In theory, the Transit Elevated Bus, or TEB, is an electrically powered, 300-passenger vehicle that moves atop tracks straddling the highway while allowing road traffic to flow below. Billed as a potential answer to China’s notorious traffic congestion and air pollution, the TEB conducted its first road test run last August in the northeastern port city of Qinghuangdao, but has since mostly sat idly as a giant roadblock. Last week, the local authority announced it would remove the 300-meter tracks the bus runs on by the end of this month.
On Sunday (July 2), police in Beijing announced that it had started an investigation into the company behind the TEB for alleged illegal fundraising. More than 30 people associated with Huaying Kailai, an online financing platform that has been selling an investment product to raise money from individual investors to develop the bus, have been held, said Beijing’s Dongcheng district police bureau in a statement (link in Chinese) on microblogging site Weibo. The statement added that the police is working to recover funds from the firm, and advised TEB investors to report their complaints to local police stations. Huaying Kailai couldn’t be reached for comment. The number listed on its website is invalid and a message to the email provided bounced back.
Bai Zhiming, who runs Huaying Kailai and is also chief executive of TEB Technology Development, a Beijing-based company that purchased the patent for the elevated bus, was among those detained, according to the police statement. Bai bills himself as “the father of the TEB” on Weibo. Days after the Qinghuangdao government announced the TEB track’s demolition, Bai told Chinese media that the bus would be relocated to another Chinese city.

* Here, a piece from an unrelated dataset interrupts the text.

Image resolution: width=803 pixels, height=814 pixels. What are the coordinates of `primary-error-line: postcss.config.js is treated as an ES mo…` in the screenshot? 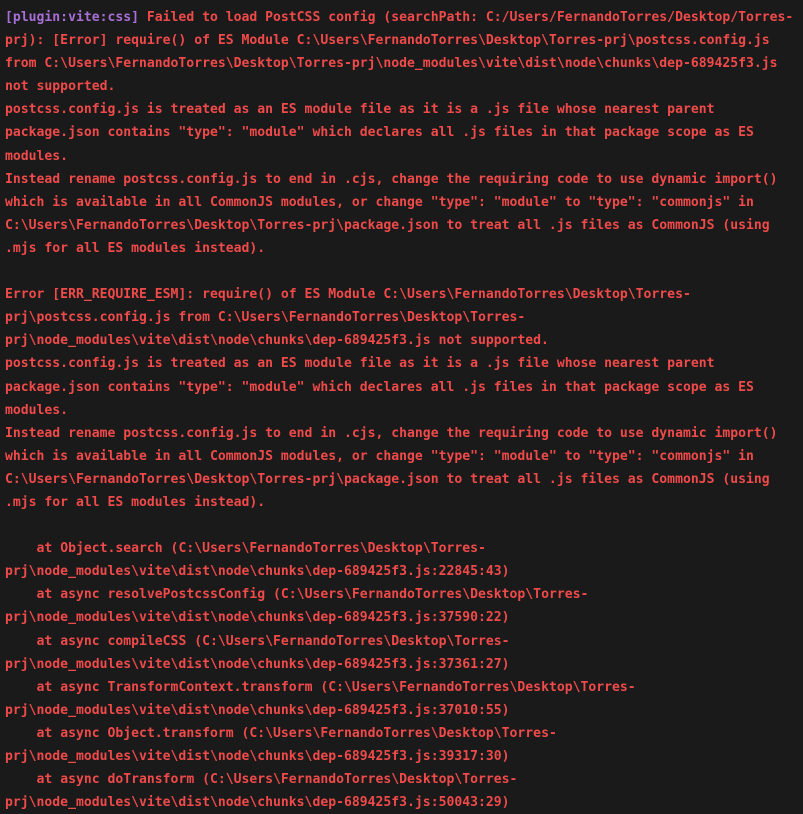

Transportation experts have questioned the TEB for its impracticality and the safety risks it brings to regular traffic. Previously state media had also raised concerns (paywall) over the bus’s investment offering, which was sold as a private fund with a starting price of $150,000, and promised an annualized return of 12%.
At least 72 individual investors have filed lawsuits against Bai and Huaying Kailai for private lending disputes, according to the Southern Metropolis Daily (link in Chinese), which searched China’s online verdict database. Citing a police document given by an investor, the paper also reported that Huaying Kailai and its subsidiaries had raised 9.1 billion yuan (around $1.3 billion) by October of 2016. Dongcheng police didn’t reply to Quartz’s queries on the Huaying Kailai investigation on Weibo.
Amid a slowing economy and limited investment options, China’s retail investors are being burned time and again through investments in shadowy wealth management products, especially in the booming but largely unregulated online peer-to-peer lending sector. Many angry investors who failed to recover their losses have taken matters into their own hands, organizing protests and sparking fears of social instability. In a rare talk to China’s top policy-making body this April, Chinese president Xi Jinping called financial security the basis of a stable economy.